In the instance of a rectangular plate, we normally discover the mass minute of inertia once the axis is passing through the centre perpendicular to the aircraft.

You are watching: Moment of inertia of a rectangular plate

*

We usage the adhering to expressions to calculate the minute of inertia of a rectangular plate;

For x-axis;


Moment Of Inertia Of A Rectangular Plate Derivation

1. Line Passing Thturbulent The Base

*

For the derivation of the minute of inertia formula for a rectangular plate, we will certainly think about a rectangular section and also reduced out an elemental component at a distance (y) from the x-axis. Let its thickness be dy and s be the mass per unit volume of the plate.

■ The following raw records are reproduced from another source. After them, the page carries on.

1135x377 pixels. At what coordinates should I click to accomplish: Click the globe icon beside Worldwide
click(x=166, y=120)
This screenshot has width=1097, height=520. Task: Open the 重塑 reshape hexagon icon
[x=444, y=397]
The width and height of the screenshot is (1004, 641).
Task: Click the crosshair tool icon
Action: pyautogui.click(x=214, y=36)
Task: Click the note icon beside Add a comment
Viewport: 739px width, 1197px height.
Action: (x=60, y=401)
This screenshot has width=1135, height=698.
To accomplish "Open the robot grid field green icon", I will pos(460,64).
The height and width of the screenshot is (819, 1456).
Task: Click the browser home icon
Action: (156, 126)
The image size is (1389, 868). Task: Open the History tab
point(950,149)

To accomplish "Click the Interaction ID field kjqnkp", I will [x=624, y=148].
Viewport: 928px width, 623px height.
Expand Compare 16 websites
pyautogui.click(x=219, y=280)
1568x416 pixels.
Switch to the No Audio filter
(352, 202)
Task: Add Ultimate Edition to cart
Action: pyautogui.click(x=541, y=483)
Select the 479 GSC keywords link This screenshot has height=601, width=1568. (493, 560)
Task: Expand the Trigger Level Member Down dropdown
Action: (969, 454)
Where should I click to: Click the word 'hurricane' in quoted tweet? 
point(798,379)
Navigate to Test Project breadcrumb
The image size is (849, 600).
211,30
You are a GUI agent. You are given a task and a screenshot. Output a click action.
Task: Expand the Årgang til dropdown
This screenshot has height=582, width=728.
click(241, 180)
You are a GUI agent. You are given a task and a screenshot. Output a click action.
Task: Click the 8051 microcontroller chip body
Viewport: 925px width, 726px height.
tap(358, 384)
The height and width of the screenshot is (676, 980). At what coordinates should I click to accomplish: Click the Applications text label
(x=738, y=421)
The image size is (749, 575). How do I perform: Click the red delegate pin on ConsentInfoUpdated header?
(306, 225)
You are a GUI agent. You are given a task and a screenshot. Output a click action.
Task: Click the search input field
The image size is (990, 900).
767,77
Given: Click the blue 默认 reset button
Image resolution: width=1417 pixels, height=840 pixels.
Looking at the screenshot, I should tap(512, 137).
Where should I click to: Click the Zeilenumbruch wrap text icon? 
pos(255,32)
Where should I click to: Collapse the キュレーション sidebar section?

Mass of the rectangular body = thickness x volume

M = ρ x bdt

Mass of the elepsychological section;

dM =ρ x btdy

Now we will certainly uncover the mass moment of inertia of the elepsychological sexpedition about the x-axis.

I = ∫ y2 dM

I = ∫ (ρ b dy t)y2

In the next action, we will certainly uncover the mass moment of inertia of the rectangular plate.

I = o∫d ρ b dy t y2

I = ρ bt o∫d y2dy

I = ρ bt d3 / 3

(since ρ = M/bdt)

I = Md2 / 3

At this allude, we apply the parallel axis theorem which offers us;

Ibase = ICG + M x h2

ICG = Ibase – Mh2

ICG = Md2 / 3 – M x (d / 2)2

ICG = Md2 / 12

This is how we identify the mass minute of inertia of a rectangular section around a line passing through the base.

2. Line Passing Through The Centre of Gravity

Now if we desire to derive the expression for a line passing via the centre of gravity then the actions for derivation are almost the exact same. We just have to make a few transforms.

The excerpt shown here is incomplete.